News of the robberies had downtown business owners concerned.
“I’ve been here 20 years and I’ve never seen anything like this,” said Ken Loo, owner of the nearby Hy-Ting and Haiku restaurants as he walked by Uncle Joe’s about two hours after the reported robbery. “We’re all a little shaken.”
“We need more police downtown,” said Frank Spatola, who owns the building in which Uncle Joe’s is located. “People have to feel safe or Riverhead will never change.”
A manager at Uncle Joe’s declined to comment Wednesday morning.
The Guardian Angels would not have tracked down or arrested any of those suspects on the spot. Chief Hegermiller said he told Mr. Sliwa he doesn’t want the group to detain suspects until police arrive or try to make citizen’s arrests.
But the chief said he does want the Guardian Angels to be “eyes and ears in the street” and provide police with information. They could also to act as a conduit to the Spanish-speaking community, he said.
The police department has one officer — a recent hire — who is fluent in Spanish and about a dozen others who can speak some Spanish.
“It’s not a bad idea to have the Guardian Angels helping us with the Spanish-speaking community if they trust them more than they do us,” Chief Hegermiller said.
Mr. Walter did say on Wednesday that a seasonal increase in foot patrols downtown will be coming soon. “Up to seven” police officers will be deployed downtown from Memorial Day through Labor day — that’s compared with three officers the rest of the year, he said.
As far as how the Guardian Angels will work with those officers downtown, Mr.
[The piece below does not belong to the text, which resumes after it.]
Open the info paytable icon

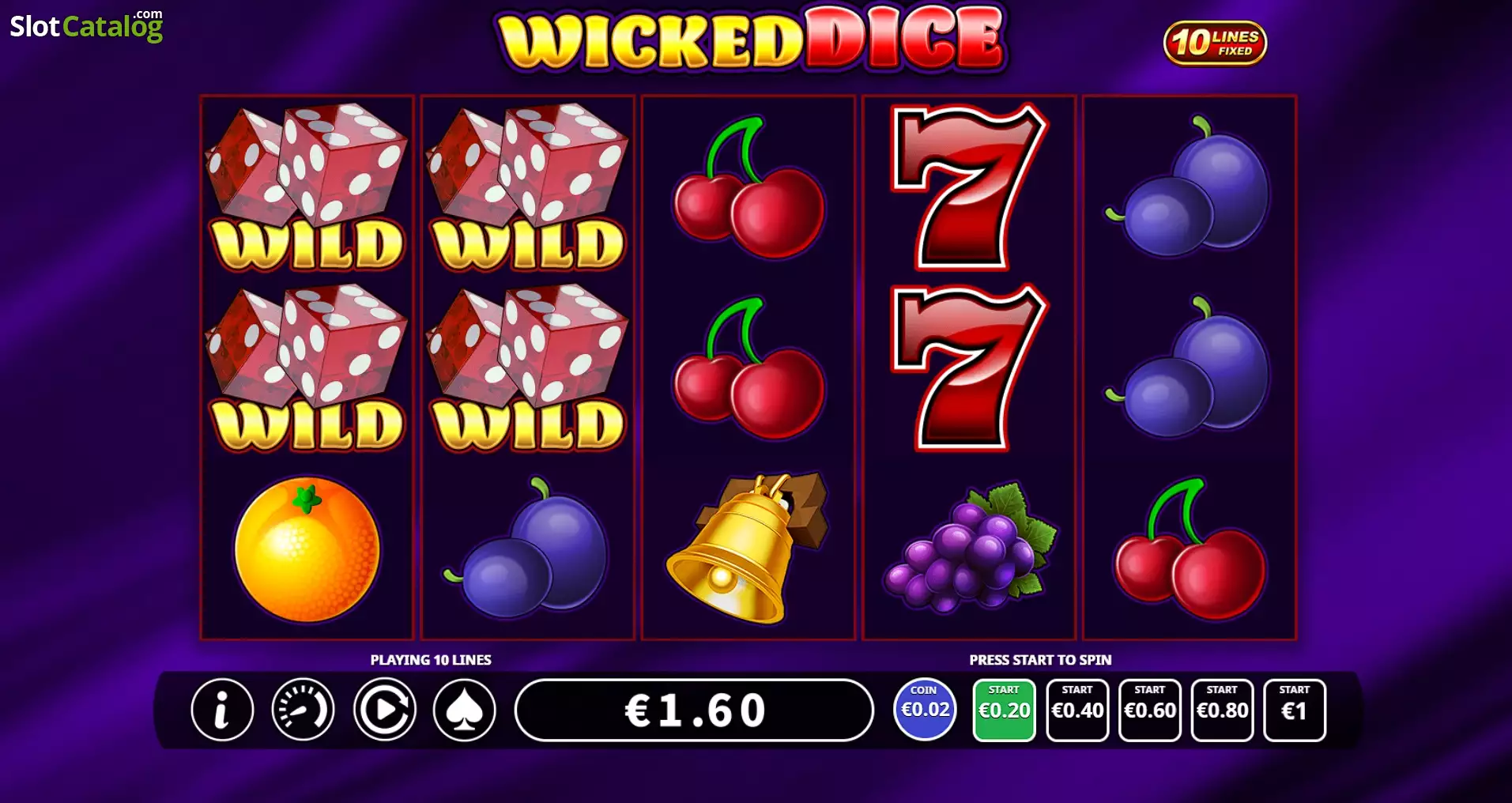coord(222,710)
Walter said, “that’s a different issue.”
“They will have nothing to do with police work at all,” he said. “The whole purpose is to foster healthy relationships with the Hispanic and African-American communities.”
The supervisor said the volunteer group will ideally help build relationships between the town’s minority communities downtown and “superior officers” in the town’s police department.